Ce texte "relatif à la souveraineté énergétique" vise à "mettre en oeuvre la stratégie française pour l'énergie et le climat, pour répondre à l'urgence écologique et climatique, tout en renforçant la souveraineté énergétique de notre pays", selon l'exposé des motifs du projet.

- Objectifs pas engageants -

C'est sans doute le point le plus critiqué.

Le projet de loi consacre la volonté de la France de devenir "le premier grand Etat à sortir des énergies fossiles" au moyen d'objectifs "réhaussés".

Il s'agit de baisser les émissions de gaz à effet de serre brutes de 50% d'ici à 2030 par rapport à 1990, en excluant les puits de carbone (comme les sols ou les forêts). L'objectif est aussi de diminuer la consommation primaire d'énergies fossiles de 45% en 2030 et de 60% en 2035 par rapport à 2012 (contre 40% en 2030 selon les précédents objectifs français).

Autre but: baisser la consommation finale d'énergie de 30% en 2030 (contre 20% dans les textes actuels).

Problème: la formulation engage à faire des efforts, pas à atteindre ces objectifs. Exit celui de "réduire" émissions et consommation, il s'agit désormais de "tendre vers une réduction".
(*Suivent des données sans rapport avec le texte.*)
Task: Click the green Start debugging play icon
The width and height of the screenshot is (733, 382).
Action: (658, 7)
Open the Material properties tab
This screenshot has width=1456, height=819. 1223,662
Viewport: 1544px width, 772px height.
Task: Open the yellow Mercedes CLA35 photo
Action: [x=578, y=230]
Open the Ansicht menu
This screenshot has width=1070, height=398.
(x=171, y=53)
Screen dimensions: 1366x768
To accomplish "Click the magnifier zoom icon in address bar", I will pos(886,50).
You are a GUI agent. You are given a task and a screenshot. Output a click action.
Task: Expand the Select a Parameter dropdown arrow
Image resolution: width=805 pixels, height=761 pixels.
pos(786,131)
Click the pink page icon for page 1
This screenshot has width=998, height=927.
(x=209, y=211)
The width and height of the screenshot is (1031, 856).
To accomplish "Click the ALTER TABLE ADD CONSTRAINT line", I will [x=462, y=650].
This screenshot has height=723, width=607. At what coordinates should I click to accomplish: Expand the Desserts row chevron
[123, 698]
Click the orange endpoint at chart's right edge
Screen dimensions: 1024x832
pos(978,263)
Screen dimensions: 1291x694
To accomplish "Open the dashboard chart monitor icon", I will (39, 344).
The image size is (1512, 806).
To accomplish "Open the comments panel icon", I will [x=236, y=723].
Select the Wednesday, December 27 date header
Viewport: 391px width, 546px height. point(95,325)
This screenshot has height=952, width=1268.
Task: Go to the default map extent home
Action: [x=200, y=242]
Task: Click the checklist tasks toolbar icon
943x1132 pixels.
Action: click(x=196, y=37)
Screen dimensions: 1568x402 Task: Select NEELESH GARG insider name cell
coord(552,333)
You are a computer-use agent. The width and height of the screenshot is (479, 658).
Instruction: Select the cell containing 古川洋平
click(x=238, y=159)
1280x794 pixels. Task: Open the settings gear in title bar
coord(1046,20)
"C'est un recul extrêmement important, et totalement incohérent avec les objectifs européens", estime la responsable transition énergétique du Réseau action climat, Anne Bringault: "Même si les objectifs sont rehaussés, on n'a plus un engagement aussi fort de les tenir".

Selon Arnaud Gossement, avocat spécialisé en environnement, cette formulation est de nature à éventuellement décourager toute action juridique sur la responsabilité climatique de l'Etat.

- Rôle assumé du nucléaire -

Pour résoudre son équation énergétique, le gouvernement se fixe des objectifs de production, et d'économies issues de la sobriété et de l'efficacité énergétiques.

En matière d'électricité, le texte consacre "le choix durable du recours à l'énergie nucléaire en tant que scénario d'approvisionnement compétitif et décarboné". L'objectif est de maintenir une puissance installée d'au moins 63 GW et d'atteindre une disponibilité de 75% du parc à partir de 2030.

Il vise en outre de nouveaux réacteurs, avec "l'objectif qu'au moins 9,9 GW de nouvelles capacités soient engagées d'ici 2026" et des constructions supplémentaires pour 13 GW au-delà de cette échéance.

En revanche, il supprime les objectifs chiffrés de développement des énergies renouvelables, jusqu'ici inscrits dans le Code de l'énergie. Ils sont attendus dans un décret d'ici juin.

En outre, ont disparu des objectifs d'économies d'énergie précédemment actés comme la rénovation énergétique des bâtiments à horizon 2050.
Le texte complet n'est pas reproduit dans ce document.